:: Description of the task ::
Gather every row below that contains the string "coordinates" and copy each of those rows in full. Case counts when matching.

:: Supplied records ::
++++++++

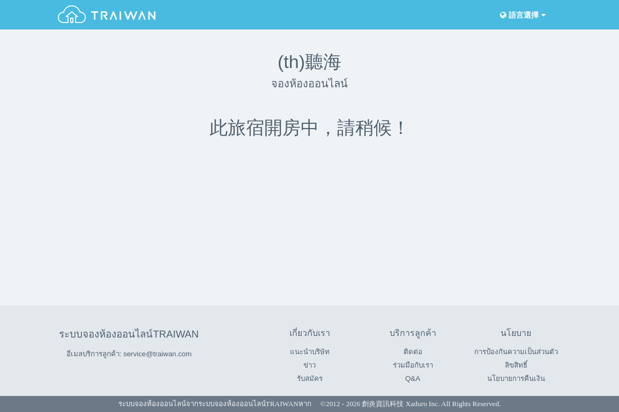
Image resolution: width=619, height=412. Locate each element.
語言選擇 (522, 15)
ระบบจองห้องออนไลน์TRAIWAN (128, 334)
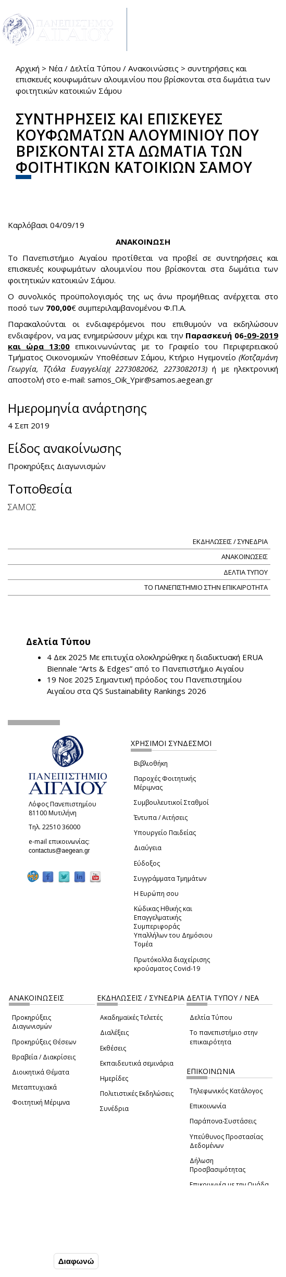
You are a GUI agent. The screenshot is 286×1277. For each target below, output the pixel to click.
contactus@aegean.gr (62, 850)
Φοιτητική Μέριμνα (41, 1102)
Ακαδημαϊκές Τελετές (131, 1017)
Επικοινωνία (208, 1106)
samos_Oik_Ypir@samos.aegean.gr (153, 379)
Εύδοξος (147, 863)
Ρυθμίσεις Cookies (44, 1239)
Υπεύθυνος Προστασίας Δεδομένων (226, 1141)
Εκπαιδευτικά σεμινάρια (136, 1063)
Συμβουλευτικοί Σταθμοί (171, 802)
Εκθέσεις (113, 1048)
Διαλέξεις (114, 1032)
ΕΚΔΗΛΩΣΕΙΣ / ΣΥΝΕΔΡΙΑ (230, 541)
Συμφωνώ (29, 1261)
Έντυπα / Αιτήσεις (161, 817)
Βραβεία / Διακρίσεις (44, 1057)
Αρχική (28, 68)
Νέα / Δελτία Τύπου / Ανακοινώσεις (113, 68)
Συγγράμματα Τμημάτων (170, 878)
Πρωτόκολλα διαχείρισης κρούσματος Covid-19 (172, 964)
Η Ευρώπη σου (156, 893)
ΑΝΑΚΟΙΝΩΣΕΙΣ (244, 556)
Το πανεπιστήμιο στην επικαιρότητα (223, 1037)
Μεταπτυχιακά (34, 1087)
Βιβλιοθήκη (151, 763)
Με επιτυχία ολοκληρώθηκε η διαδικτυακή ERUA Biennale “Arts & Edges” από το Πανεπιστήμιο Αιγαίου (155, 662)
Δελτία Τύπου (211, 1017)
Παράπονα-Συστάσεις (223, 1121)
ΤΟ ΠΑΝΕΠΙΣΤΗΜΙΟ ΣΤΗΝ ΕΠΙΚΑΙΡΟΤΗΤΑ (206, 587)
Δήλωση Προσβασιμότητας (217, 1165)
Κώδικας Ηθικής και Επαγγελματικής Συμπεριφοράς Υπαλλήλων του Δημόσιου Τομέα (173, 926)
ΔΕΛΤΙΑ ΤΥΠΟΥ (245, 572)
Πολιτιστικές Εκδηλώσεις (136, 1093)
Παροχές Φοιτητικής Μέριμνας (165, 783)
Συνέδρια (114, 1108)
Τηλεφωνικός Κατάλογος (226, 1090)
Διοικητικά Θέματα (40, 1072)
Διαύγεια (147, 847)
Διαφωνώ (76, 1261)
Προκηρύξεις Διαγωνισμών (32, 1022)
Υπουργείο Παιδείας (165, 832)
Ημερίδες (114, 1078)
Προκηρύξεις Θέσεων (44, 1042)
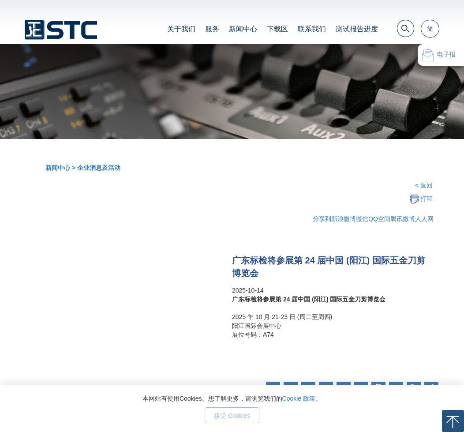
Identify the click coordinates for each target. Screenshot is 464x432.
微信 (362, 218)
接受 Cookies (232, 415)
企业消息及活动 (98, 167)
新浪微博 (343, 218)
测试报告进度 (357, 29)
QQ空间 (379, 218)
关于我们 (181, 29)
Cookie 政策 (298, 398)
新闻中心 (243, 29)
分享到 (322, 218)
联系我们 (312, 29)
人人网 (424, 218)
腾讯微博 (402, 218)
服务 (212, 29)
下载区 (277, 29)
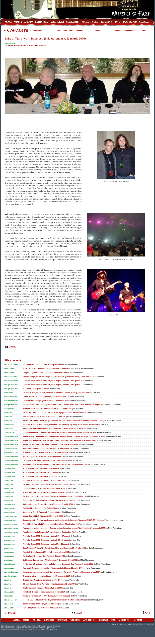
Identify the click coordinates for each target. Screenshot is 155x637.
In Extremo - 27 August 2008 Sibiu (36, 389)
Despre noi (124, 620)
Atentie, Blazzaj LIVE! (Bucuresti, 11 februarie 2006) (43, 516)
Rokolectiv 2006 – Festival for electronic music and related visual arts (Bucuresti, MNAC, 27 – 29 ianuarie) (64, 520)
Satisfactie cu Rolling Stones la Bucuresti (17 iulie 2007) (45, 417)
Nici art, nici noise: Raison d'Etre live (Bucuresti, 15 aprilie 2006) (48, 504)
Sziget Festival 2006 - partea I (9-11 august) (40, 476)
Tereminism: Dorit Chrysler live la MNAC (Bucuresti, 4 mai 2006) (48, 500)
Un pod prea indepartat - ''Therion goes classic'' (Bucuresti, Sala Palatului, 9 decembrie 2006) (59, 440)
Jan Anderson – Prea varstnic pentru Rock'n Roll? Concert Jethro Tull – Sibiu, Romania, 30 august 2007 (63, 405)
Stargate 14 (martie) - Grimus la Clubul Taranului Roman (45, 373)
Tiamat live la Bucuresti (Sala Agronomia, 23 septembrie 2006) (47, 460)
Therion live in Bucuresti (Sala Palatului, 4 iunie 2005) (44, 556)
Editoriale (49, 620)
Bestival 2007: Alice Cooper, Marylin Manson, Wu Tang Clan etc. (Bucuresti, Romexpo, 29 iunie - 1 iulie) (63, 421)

++++++++

:: Output below ::
Identify the click coordinates for each target. Screenshot is 464x432.
Identify the click coordinates for each target. Screenshot is 155x637.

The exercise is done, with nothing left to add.